Department of Pharmacology and Cancer Biology, Duke University Medical Center, Durham, North Carolina 27710

Address all correspondence and requests for reprints to: Anthony Means, Department of Pharmacology and Cancer Biology, Box 3813, Durham, North Carolina 27710. E-mail: means001{at}mc.duke.edu.

The cell signaling pathways that control ventricular cardiomyocyte proliferation during development are poorly understood. Here we show that increasing levels of the ubiquitous Ca²⁺ receptor calmodulin (CaM) can regulate cardiomyocyte proliferation in vivo. Targeted overexpression of calmodulin in the heart during embryonic development leads to a 37% or a 79% increase in the number of ventricular myocytes present at embryonic d 17 in mice heterozygous or homozygous for the transgene, respectively.

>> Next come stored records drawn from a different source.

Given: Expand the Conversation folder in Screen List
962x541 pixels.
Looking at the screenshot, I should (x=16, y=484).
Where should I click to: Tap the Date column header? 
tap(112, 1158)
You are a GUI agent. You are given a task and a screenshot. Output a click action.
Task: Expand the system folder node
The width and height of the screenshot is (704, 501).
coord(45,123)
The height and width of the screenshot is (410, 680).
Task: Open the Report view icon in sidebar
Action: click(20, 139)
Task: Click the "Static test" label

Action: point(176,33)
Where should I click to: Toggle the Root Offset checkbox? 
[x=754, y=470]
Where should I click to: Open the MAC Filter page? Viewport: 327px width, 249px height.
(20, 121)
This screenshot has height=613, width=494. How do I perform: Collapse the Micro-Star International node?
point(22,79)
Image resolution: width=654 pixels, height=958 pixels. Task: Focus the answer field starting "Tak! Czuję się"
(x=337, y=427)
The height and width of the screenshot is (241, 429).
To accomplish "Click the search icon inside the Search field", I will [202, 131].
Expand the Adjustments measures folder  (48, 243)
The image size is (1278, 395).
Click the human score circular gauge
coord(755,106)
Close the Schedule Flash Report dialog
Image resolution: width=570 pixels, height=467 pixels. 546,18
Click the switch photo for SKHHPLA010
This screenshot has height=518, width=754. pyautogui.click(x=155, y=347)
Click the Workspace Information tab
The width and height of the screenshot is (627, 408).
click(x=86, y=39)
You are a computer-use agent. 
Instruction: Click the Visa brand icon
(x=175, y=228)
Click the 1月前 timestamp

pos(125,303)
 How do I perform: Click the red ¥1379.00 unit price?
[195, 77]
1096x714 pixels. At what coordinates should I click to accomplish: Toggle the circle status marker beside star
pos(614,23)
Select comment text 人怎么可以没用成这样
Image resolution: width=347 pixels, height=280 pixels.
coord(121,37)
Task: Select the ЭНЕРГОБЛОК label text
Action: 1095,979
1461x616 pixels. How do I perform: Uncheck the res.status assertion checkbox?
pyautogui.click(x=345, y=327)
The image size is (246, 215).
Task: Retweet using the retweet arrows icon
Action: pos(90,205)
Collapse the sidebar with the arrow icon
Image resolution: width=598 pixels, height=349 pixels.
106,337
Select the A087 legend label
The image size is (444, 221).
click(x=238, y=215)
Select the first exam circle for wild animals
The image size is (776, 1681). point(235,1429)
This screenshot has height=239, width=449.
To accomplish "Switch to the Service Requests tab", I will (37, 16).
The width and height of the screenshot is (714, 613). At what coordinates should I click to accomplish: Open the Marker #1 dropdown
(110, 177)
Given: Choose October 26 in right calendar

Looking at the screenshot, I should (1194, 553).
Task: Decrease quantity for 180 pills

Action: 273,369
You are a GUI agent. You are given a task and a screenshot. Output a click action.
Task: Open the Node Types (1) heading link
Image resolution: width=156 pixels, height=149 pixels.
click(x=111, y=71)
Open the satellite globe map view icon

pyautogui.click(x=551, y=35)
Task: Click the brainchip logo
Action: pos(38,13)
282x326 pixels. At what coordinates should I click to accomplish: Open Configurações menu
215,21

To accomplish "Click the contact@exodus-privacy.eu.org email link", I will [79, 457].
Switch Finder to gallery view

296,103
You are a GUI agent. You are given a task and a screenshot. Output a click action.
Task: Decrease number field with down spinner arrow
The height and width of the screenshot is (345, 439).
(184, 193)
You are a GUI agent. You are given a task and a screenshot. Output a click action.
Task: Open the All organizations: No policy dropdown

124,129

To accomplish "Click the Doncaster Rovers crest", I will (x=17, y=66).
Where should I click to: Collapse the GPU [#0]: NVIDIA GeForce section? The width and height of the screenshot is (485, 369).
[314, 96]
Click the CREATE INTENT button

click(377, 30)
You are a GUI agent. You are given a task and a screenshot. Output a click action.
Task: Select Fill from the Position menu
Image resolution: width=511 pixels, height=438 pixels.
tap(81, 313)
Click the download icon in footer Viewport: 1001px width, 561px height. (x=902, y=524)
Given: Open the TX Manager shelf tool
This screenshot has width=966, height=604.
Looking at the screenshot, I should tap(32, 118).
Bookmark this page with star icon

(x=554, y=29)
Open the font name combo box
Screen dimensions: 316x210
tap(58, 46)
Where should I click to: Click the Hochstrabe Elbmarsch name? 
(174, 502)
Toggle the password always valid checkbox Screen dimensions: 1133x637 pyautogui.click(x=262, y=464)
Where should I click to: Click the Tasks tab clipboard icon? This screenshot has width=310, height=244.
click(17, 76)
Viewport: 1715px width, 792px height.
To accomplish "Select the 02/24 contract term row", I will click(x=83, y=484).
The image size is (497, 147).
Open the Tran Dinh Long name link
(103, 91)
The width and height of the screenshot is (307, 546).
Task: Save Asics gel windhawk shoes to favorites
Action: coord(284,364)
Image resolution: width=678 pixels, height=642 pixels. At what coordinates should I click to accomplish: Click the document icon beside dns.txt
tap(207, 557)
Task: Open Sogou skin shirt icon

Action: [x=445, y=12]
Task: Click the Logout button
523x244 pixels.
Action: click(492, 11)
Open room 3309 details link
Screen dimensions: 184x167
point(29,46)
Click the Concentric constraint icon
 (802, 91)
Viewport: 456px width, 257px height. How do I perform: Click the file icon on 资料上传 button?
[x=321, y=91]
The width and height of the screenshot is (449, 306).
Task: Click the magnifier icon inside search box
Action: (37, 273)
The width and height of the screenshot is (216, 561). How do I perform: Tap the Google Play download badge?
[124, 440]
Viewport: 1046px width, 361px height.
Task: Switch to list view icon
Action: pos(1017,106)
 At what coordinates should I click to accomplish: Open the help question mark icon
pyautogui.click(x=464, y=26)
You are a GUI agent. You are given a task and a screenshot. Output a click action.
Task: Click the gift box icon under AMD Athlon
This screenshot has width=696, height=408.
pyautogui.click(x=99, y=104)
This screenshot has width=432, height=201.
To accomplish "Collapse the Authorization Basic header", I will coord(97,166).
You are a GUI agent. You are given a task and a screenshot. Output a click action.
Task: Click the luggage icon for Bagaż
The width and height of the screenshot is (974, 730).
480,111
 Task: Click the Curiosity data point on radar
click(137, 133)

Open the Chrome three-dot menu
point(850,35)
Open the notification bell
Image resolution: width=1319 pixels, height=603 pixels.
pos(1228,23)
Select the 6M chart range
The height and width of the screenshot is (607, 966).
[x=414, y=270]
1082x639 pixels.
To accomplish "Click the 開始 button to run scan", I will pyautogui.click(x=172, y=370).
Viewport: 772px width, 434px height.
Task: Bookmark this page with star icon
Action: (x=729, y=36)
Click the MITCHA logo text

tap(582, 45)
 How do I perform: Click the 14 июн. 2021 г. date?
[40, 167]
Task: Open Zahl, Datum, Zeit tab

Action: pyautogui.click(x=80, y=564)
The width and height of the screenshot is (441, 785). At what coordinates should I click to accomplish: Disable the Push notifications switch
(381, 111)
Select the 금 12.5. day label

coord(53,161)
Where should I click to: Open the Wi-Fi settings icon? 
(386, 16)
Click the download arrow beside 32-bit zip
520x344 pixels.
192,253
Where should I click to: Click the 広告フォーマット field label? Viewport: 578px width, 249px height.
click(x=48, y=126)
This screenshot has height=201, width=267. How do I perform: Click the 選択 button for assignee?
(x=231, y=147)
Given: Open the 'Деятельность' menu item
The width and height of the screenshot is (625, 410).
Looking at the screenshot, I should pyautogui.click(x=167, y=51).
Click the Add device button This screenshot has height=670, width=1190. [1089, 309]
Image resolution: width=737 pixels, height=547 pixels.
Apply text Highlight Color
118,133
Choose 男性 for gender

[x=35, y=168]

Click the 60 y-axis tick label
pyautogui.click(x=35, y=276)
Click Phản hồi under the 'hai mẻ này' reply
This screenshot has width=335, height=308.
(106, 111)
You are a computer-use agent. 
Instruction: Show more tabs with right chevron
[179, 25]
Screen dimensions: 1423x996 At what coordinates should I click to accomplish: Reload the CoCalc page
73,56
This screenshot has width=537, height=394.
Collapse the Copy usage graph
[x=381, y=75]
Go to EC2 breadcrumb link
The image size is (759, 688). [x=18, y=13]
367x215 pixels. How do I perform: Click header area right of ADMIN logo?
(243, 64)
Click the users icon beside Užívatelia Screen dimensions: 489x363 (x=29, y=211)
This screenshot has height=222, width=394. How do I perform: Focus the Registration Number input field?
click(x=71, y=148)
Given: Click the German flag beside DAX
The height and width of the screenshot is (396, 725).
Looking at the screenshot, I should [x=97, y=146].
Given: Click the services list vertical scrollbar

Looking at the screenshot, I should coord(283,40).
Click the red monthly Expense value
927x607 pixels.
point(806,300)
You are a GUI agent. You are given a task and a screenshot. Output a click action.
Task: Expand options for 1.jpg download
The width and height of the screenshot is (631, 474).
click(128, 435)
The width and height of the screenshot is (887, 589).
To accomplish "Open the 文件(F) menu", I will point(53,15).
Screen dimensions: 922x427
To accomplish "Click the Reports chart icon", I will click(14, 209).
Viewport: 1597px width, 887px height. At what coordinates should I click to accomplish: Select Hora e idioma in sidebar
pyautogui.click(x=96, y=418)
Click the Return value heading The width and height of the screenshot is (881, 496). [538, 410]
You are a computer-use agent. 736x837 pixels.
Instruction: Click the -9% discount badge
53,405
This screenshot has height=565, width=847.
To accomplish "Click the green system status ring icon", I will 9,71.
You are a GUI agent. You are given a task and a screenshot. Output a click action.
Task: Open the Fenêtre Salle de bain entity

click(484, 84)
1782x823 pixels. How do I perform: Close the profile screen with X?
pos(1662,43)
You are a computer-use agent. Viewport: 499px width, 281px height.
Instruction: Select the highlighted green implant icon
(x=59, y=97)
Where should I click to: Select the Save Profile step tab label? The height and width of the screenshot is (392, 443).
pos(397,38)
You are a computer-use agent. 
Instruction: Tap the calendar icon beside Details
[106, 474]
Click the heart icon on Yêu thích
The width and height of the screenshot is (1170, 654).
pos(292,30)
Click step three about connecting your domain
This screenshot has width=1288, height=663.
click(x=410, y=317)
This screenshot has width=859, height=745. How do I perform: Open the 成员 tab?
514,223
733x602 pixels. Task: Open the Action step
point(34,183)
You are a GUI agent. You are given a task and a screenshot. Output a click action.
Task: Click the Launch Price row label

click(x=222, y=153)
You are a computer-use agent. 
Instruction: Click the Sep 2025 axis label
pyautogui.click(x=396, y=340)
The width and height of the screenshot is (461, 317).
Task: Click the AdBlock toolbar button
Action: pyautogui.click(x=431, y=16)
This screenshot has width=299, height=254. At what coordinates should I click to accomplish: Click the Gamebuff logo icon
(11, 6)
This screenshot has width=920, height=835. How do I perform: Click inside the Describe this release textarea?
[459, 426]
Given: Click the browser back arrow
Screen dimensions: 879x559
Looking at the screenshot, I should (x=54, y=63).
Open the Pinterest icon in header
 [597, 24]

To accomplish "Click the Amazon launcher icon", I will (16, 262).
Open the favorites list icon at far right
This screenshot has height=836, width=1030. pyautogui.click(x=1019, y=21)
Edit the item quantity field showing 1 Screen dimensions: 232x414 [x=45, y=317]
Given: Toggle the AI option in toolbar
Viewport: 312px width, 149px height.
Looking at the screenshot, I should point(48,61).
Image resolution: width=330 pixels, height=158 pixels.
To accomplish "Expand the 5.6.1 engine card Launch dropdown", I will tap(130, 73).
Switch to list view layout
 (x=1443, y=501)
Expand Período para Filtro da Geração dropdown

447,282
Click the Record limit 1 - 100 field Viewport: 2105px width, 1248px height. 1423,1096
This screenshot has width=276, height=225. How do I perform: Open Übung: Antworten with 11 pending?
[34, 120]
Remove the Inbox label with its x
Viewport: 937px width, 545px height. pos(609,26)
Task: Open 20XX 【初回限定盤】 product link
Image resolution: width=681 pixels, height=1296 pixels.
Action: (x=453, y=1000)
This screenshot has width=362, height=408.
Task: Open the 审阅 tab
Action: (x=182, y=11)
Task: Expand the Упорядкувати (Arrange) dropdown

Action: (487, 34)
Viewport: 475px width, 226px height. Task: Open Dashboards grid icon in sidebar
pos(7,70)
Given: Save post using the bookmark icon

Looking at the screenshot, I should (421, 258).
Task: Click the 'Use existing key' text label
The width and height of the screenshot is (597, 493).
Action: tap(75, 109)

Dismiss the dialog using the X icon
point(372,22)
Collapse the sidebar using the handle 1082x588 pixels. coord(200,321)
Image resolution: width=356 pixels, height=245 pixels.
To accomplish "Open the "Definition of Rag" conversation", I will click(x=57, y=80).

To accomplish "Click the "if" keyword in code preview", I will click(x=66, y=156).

Whereas all homozygous mice die within 10 d after birth, most of the heterozygous mice survive even though they contain 40% more ventricular myocytes relative to the wild-type mice throughout development and into adulthood. The CaM transgene continues to be overexpressed postnatally and, although cell proliferation ceases soon after birth, the elevated levels of CaM lead to an increase in DNA synthesis, which correlates with an increase in the degree of ventricular myocyte polyploidy. Only after proliferation has ceased and polyploidy has become maximal does the continued presence of overexpressed CaM lead to ventricular hypertrophy. However, unlike the case for myocyte number, turning off expression of the CaM transgene results in regression of the hypertrophic response. Together, our results reveal that excess CaM enhances the extent of cell proliferation and DNA synthesis as well as development of hypertrophy of ventricular myocytes in vivo, in a manner consistent with the normal timing of these events during heart development.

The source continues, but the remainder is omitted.